**STUDY TEXT**
★ ★ ★ ★ ★

Abu Dhabi: A family that boasts it has the oldest people in a Bangladeshi village is mourning a “sudden death” in their family following last week’s crash in Al Ain.

Wasir Ali, 40, who worked as a decorator with Al Hakim company in Al Ain for five years, was one of the 19 Bangladeshis who died in last week’s horrific crash. The family is in shock.

Ali’s 105-year old father, Hazi Wahab Ali, and paternal uncle (Wahab Ali’s elder brother Yaqoob Ali believed to be 115 years old) are the oldest people in their village.

“We boast of having the oldest people in our [village] but now we don’t know how to face the death of one of the youngest uncles in the family,” Jamil Hussain, 24, the nephew of the deceased, told Gulf News on Sunday.

The family belongs to Gollashangonj village in Moulvi Bazar district in Sylhet division.

Hussain, who works a pipefitter in Al Ain, will accompany his uncle’s body on Tuesday night on a Biman Airline flight from Abu Dhabi to Sylhet.

He said it was the third time the family had faced an untimely death in recent years. Wasir Ali’s two sisters also died due to illness in their 40s. But all his five older brothers and two younger brothers lead healthy lives. Three of them working in Saudi Arabia, one in London and three in the village.

He said his grandfather, Hazi Wahab Ali, 105, and his brother Yaqoob Ali, 115, are perfectly healthy and walk around the village. “They had a friend in the same age group but he also died recently. So our family has the privilege of having the oldest people. But the same family finds it hard to come to terms with our dear uncle’s death — he was dear to every one,” Hussain said.

He said the family does not know the exact age of his grandfather’s brother, Yaqoob Ali. “He and others estimate that he is more than 115 years old; some say it could be 120. Anyway he is leading a happy life.”

“But God did not give that privilege to my two aunts earlier and now to my uncle. Anyway it is not in our control; we have to accept God’s will however hard it is,” Hussain said.

★ ★ ★ ★ ★

**REQUEST 1**
In the article, how long had Wasir Ali worked as a decorator with Al Hakim company in Al Ain?
**REQUEST 2**
Transcribe the article from "The family belongs" to "in the village.".
**REQUEST 3**
According to the article, why does Jamil Hussain say his family has the privilege of having the oldest people in the village?
Work from the article alone.

**GIVEN MATERIAL**
★ ★ ★ ★ ★

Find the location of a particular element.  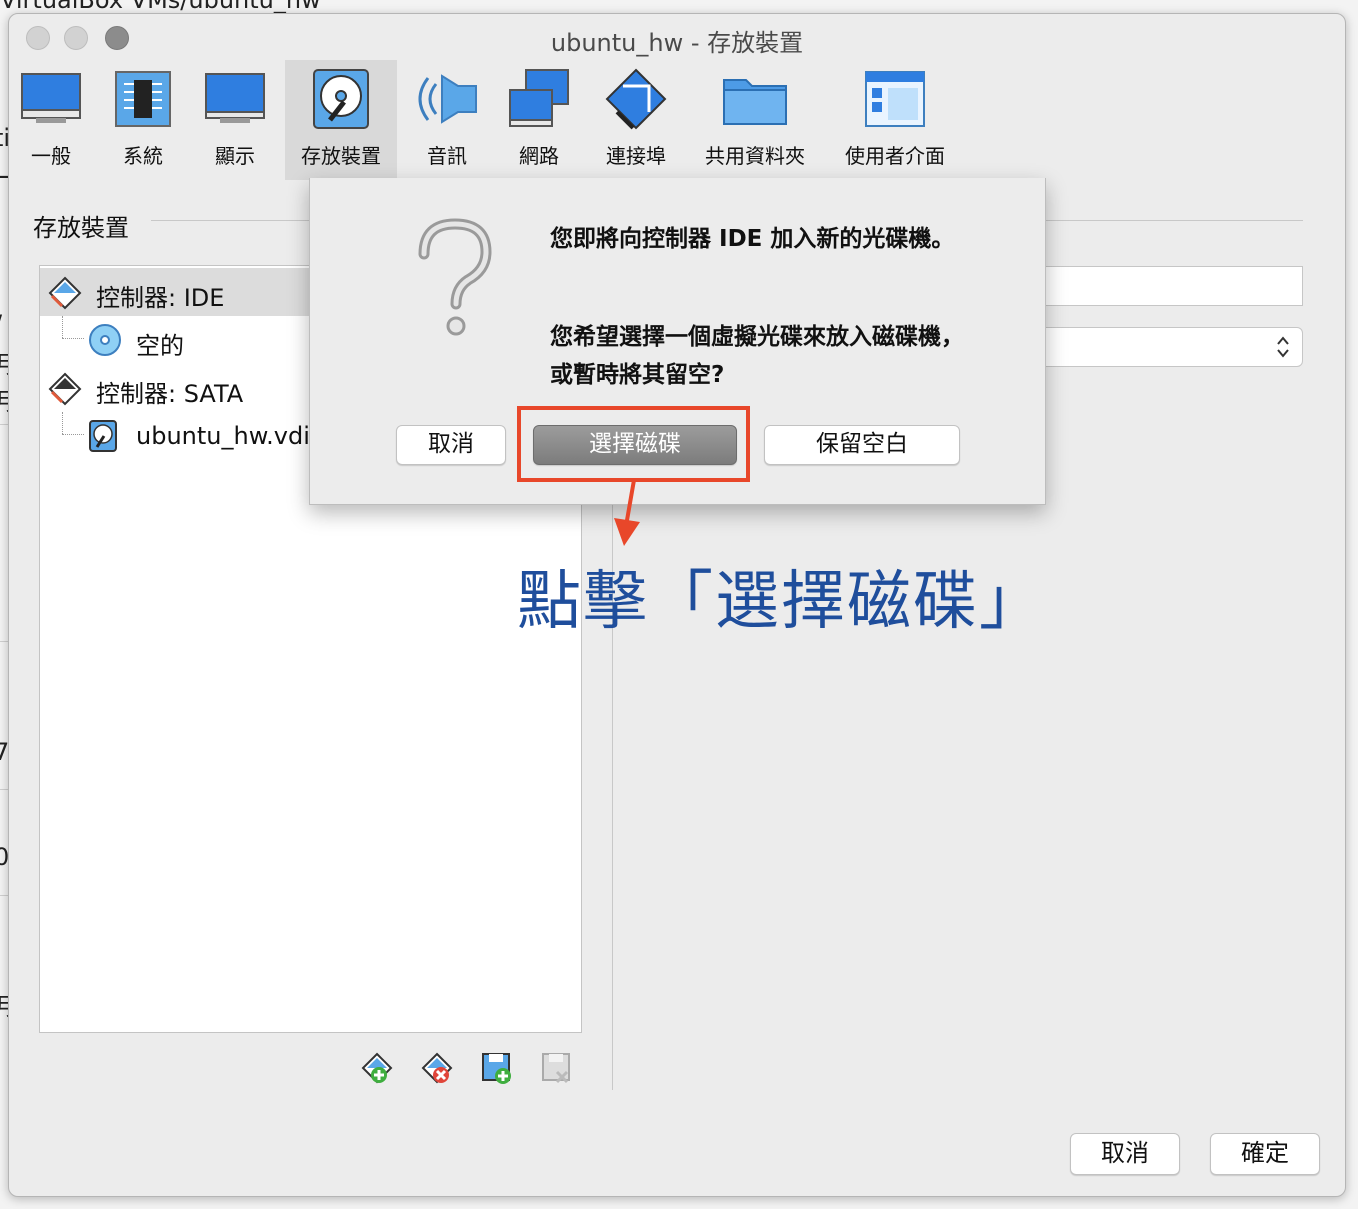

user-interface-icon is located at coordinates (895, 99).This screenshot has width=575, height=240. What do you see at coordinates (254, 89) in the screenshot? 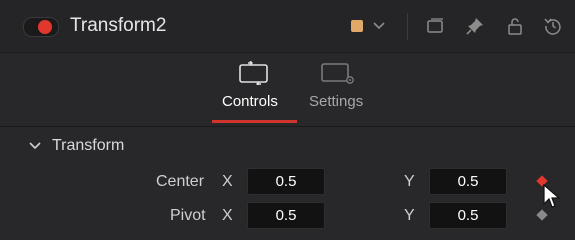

★ ★ ★ ★ ★

**TASK ANSWER 1**
Five years.

**TASK ANSWER 2**
The family belongs to Gollashangonj village in Moulvi Bazar district in Sylhet division.

Hussain, who works a pipefitter in Al Ain, will accompany his uncle’s body on Tuesday night on a Biman Airline flight from Abu Dhabi to Sylhet.

He said it was the third time the family had faced an untimely death in recent years. Wasir Ali’s two sisters also died due to illness in their 40s. But all his five older brothers and two younger brothers lead healthy lives. Three of them working in Saudi Arabia, one in London and three in the village.

**TASK ANSWER 3**
His grandfather, Hazi Wahab Ali, is 105, and his great-uncle, Yaqoob Ali, is believed to be 115, and both are healthy. The one friend they had in the same age group also died recently.